Do not stray from the bigger vision. Now is not the time to rethink your brand position or set forth a new north star. Instead, make modest, but high impact adjustments in real-time and find new applications for your brand as the crisis evolves. In the midst of volatility, your brand will pivot and evolve organically if you simultaneously anticipate customer needs while staying true to an unwavering brand vision. If your brand falters instead, once the crisis settles, ask yourself if your vision was clear, accurate, or bold enough.

Make haste slowly. Be responsive, incisive, and committed. Remember, this is a marathon with sprints throughout. “Micro disruptions”– seemingly small changes to institutional processes, products, or services that have broad implications – and ground-breaking innovations will fluidly emerge every day, perhaps every hour.

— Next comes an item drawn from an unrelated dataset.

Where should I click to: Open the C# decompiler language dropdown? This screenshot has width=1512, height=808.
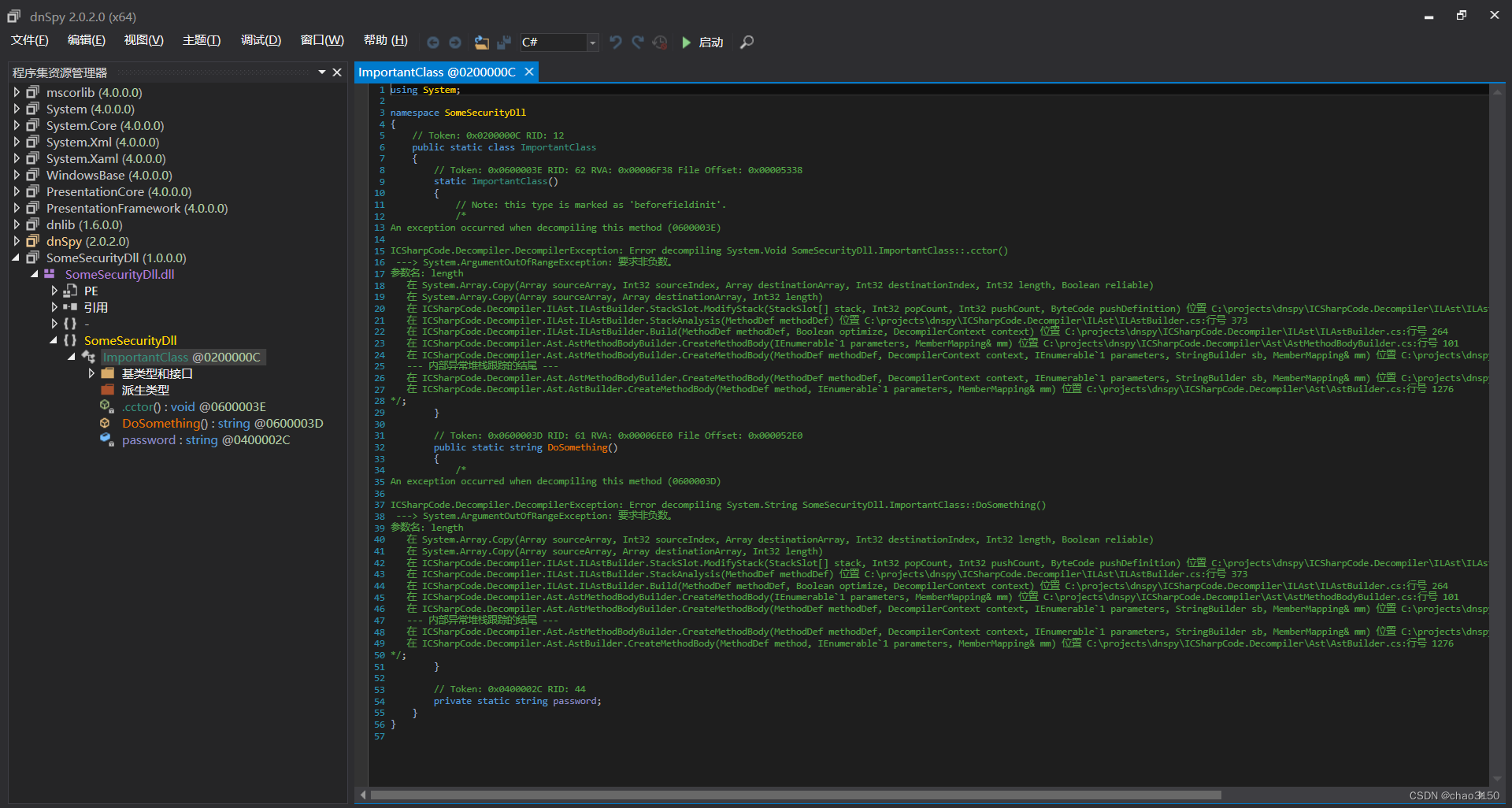tap(591, 43)
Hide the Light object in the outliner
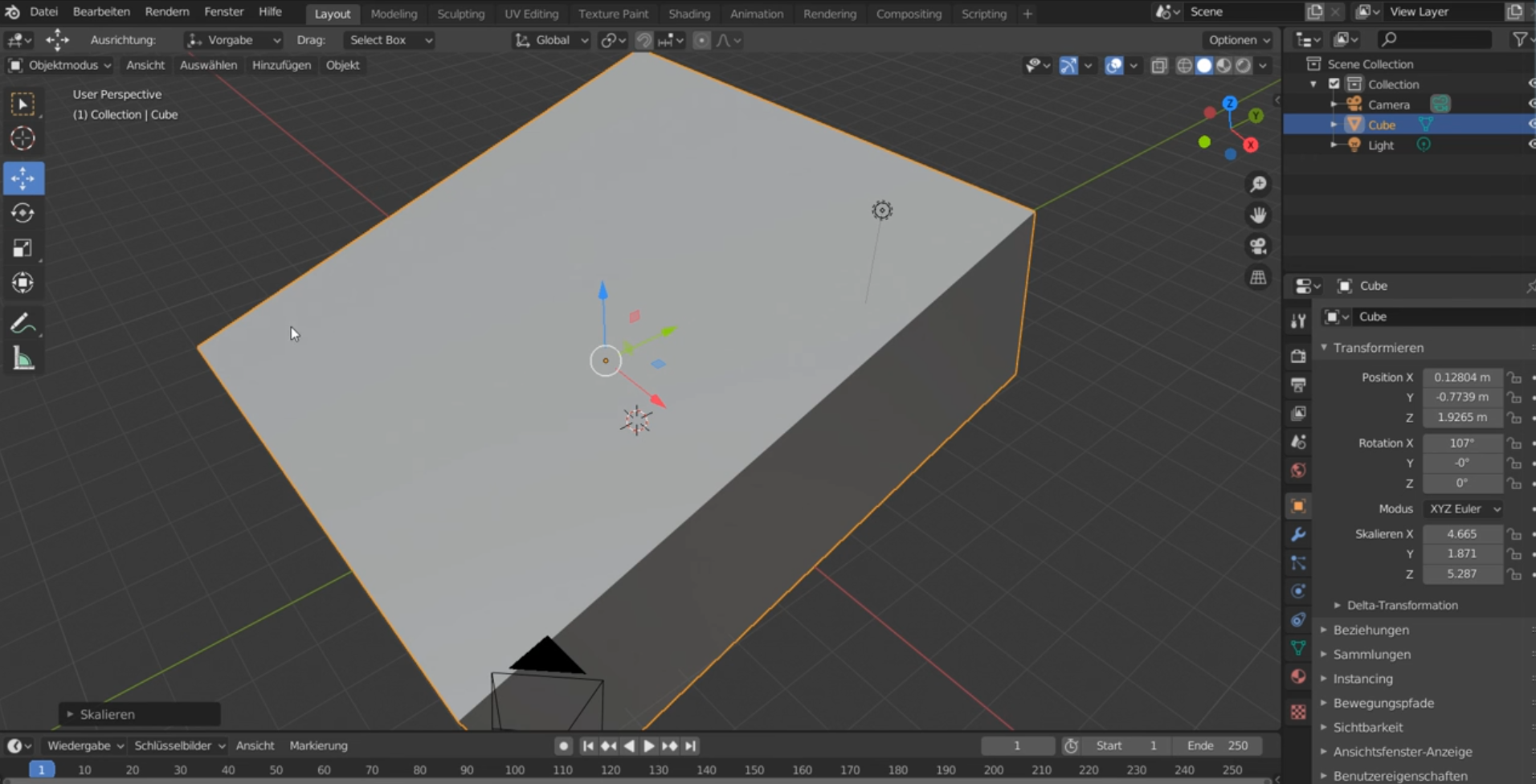The image size is (1536, 784). pos(1531,144)
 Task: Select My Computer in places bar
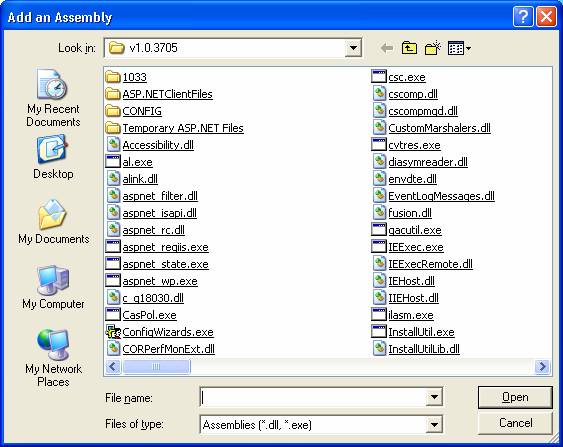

Oftentimes, crisis yields phenomenal creativity and ingenuity, especially if you provide your employees ample space to breathe, replenish, and perhaps lament. 

In this series, you’ll find pieces from Long Dash contributors exploring the long-term implications of COVID-19 for brands across industries. Uzra Khan grapples with the pandemic’s implications for an already-fragile news ecosystem—and maps what brands can learn from its trailblazing, zigzag path. You’ll hear from Jonah Burlingame on the danger of waiting to return to business as usual, and how experience strategy will help brands emerge stronger and more resilient than before. 

You’ll read about the new paradigm of brand-consumer trust from Rob Peckerman and learn from Julie Dixon about the lessons brands can learn from how cultural institutions are responding to the crisis. 

As time goes on, you can expect to hear from voices across our network offering perspectives on what the future may hold for brands and consumers alike.

It is my hope that this series helps brands and marketers process the uncertainty that lies ahead. We hope those who engage with it find themselves more prepared to navigate their brands through this crisis and help them emerge full of resilience.